2. Build highly modular tools that implement those workflows and automate those pain points.
3. Deliver the tools into the environment and wait a bit.
4. Re-interview the users and find places in the workflow that are now the newest biggest pain points. Goto step 1.
It's a pretty simple process and not hard to do. If you do it right, over a very short period of time you deliver working tools that improve the user's day-to-day jobs and then just...continue to make it better.
Fairly often, after a few iterations, you end up just completely automating entire workflows and I've never had users get upset about this. It usually turns out those were boring, dull, and repetitive things they had to do and they hated spending hours of their days doing them anyways. Freeing them up from doing those things means they could move on to higher-value work that was far more interesting for them.
> one place where my mind works differently than the tools on the market is the task/notes distinction
I wonder if you actually discovered this when testing Notion, which doesn't have that distinction ;)
In my view your tools should come to you - for instance with CI, why should you have to go all-in porting your production build pipeline for a third-party platform and workflow when you have a build script that already works, and fast, and you really just need to change a couple of flags to build for production rather than dev? As the author says, you shouldn't change your workflow for the tool, the tool should help you with your workflow.

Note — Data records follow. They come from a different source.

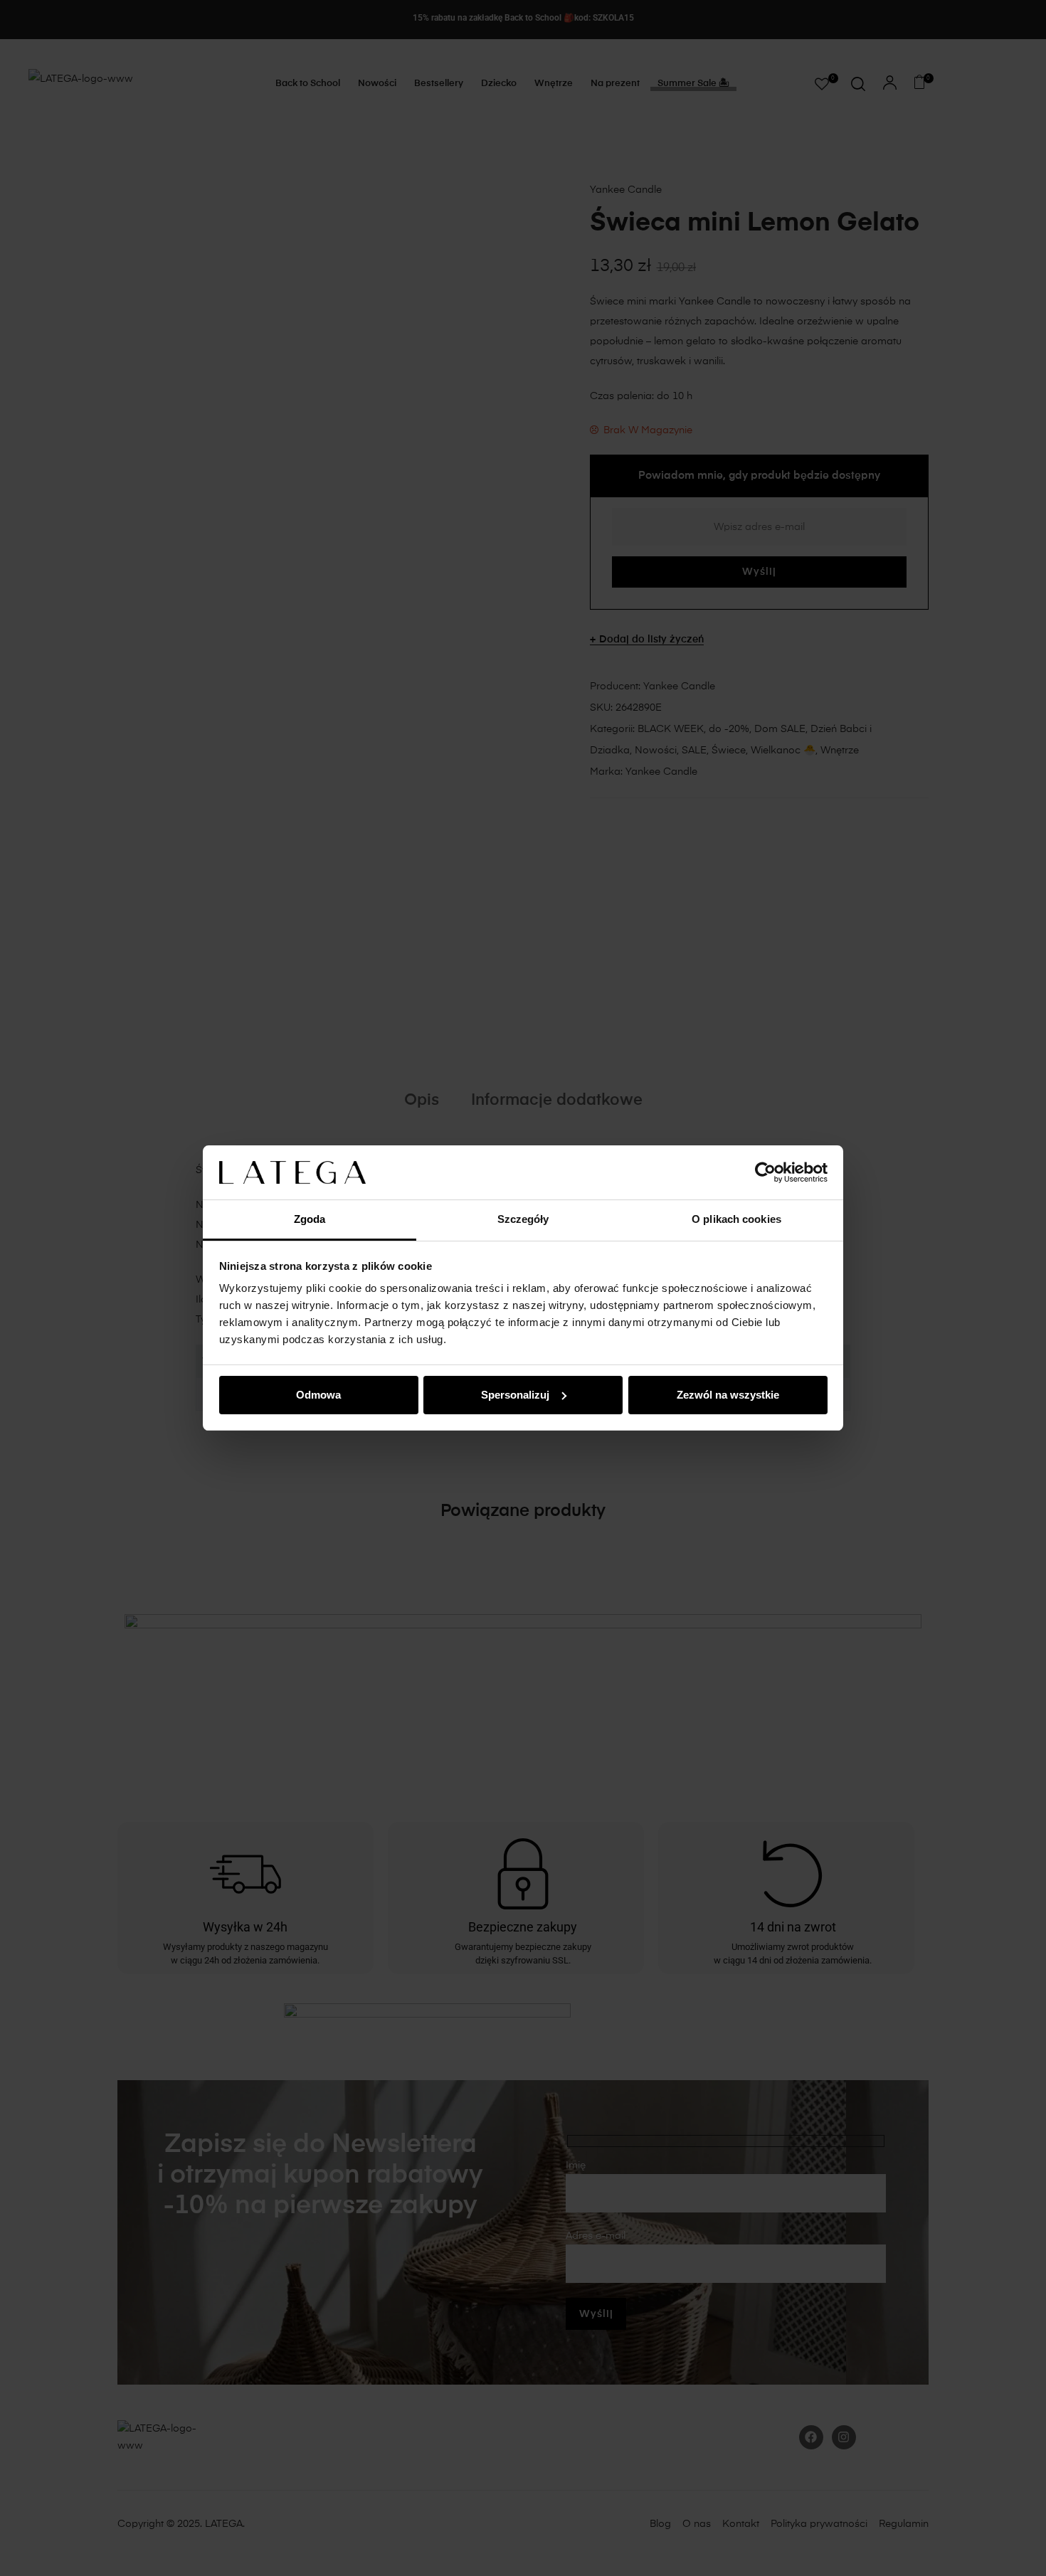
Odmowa (318, 1395)
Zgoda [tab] (310, 1219)
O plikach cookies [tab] (736, 1219)
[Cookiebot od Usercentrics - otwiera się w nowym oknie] (765, 1172)
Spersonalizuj (515, 1395)
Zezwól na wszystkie (728, 1395)
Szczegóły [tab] (523, 1219)
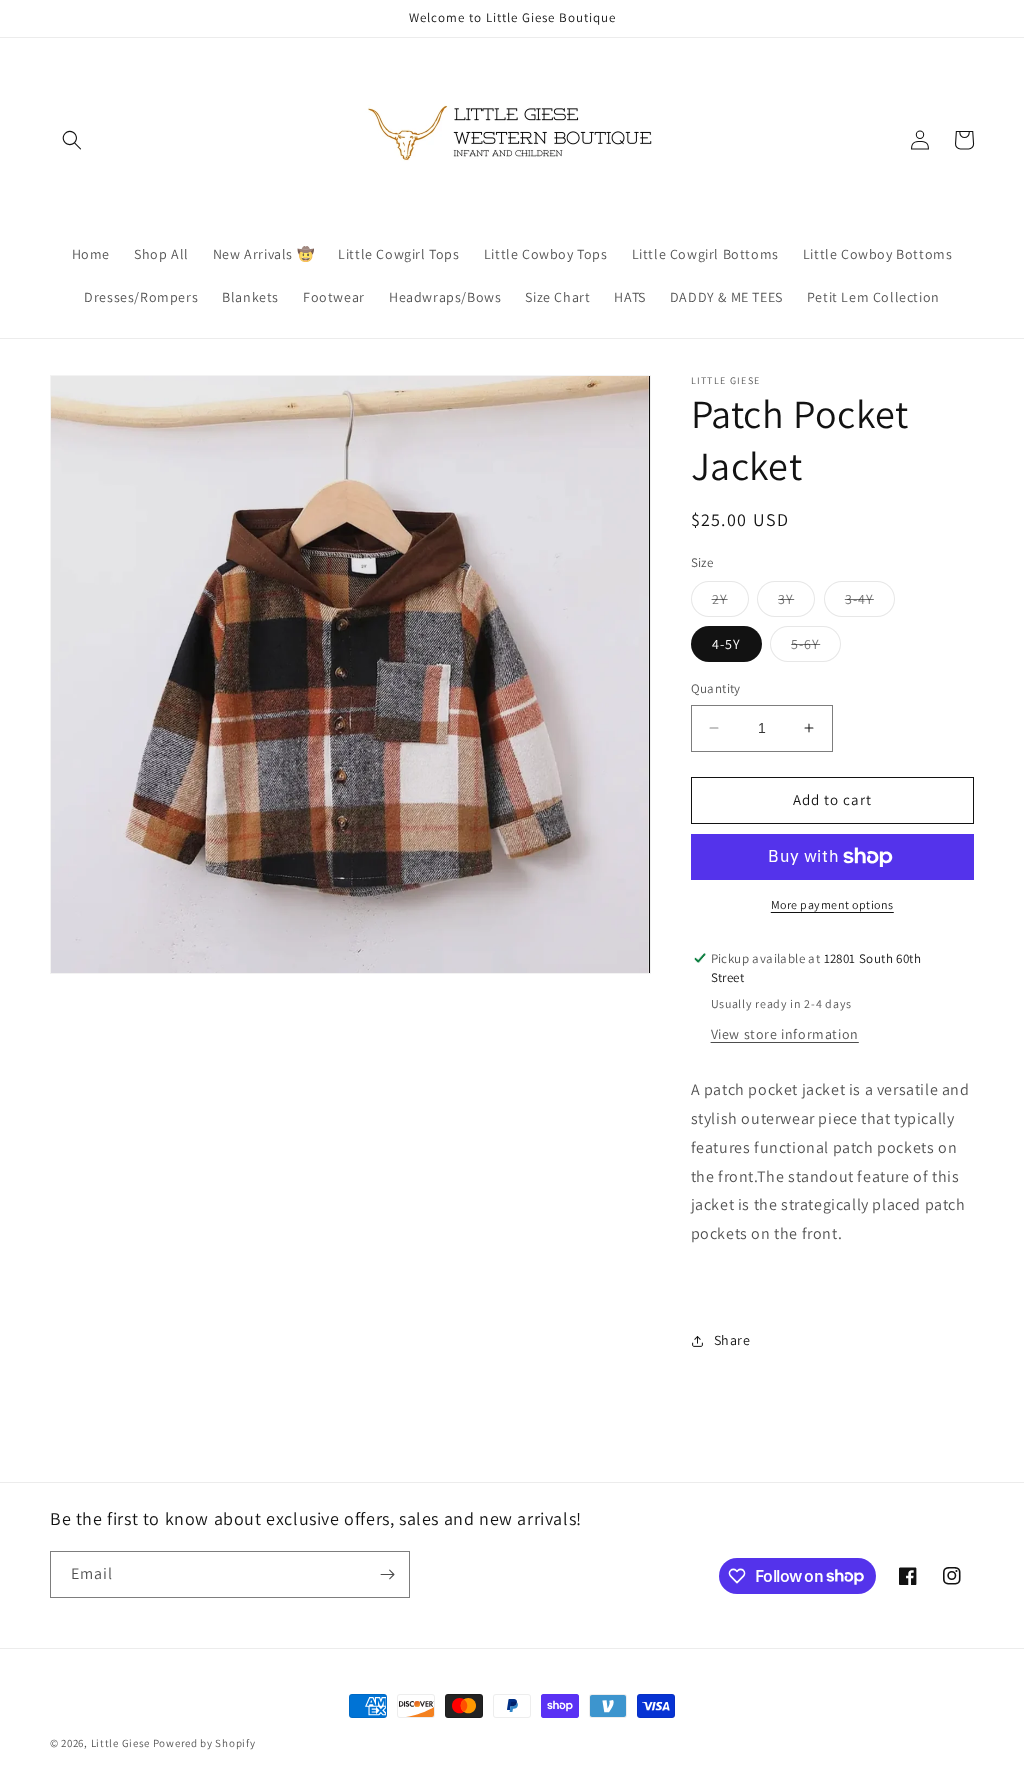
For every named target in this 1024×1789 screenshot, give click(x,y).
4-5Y (726, 644)
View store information (785, 1034)
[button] (72, 140)
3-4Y (870, 603)
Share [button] (732, 1340)
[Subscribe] (387, 1574)
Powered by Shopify (204, 1743)
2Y (730, 603)
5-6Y (816, 648)
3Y (796, 603)
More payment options (832, 904)
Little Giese (122, 1743)
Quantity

The reason Airtable, Notion, Monday, and others are so successful is because they do precisely the opposite of what the author is suggesting.
This is the same reason most workflow software starts out as a replacement to Excel and Spreadsheets, but people continue to resort to Excel and Spreadsheets.
First off, their tools are very beautiful from the screenshots, and if they work for them great! However I can only think of the time liability they are (they even wrote the language they are written in). I can only imagine how much time this person sinks into making them. If that’s what you love doing great! But for the vast majority of people that’s not reasonable. They are pretending that it’s a high productivity approach. It’s not.
Productivity = results / time
Spending a few dollars (equivalent to working for an hour lets say) and getting a high quality tool that would take you months to build yourself, is the high productivity solution. Many tools allow a high degree of customization and plugins, which allows people to really make it their own as well.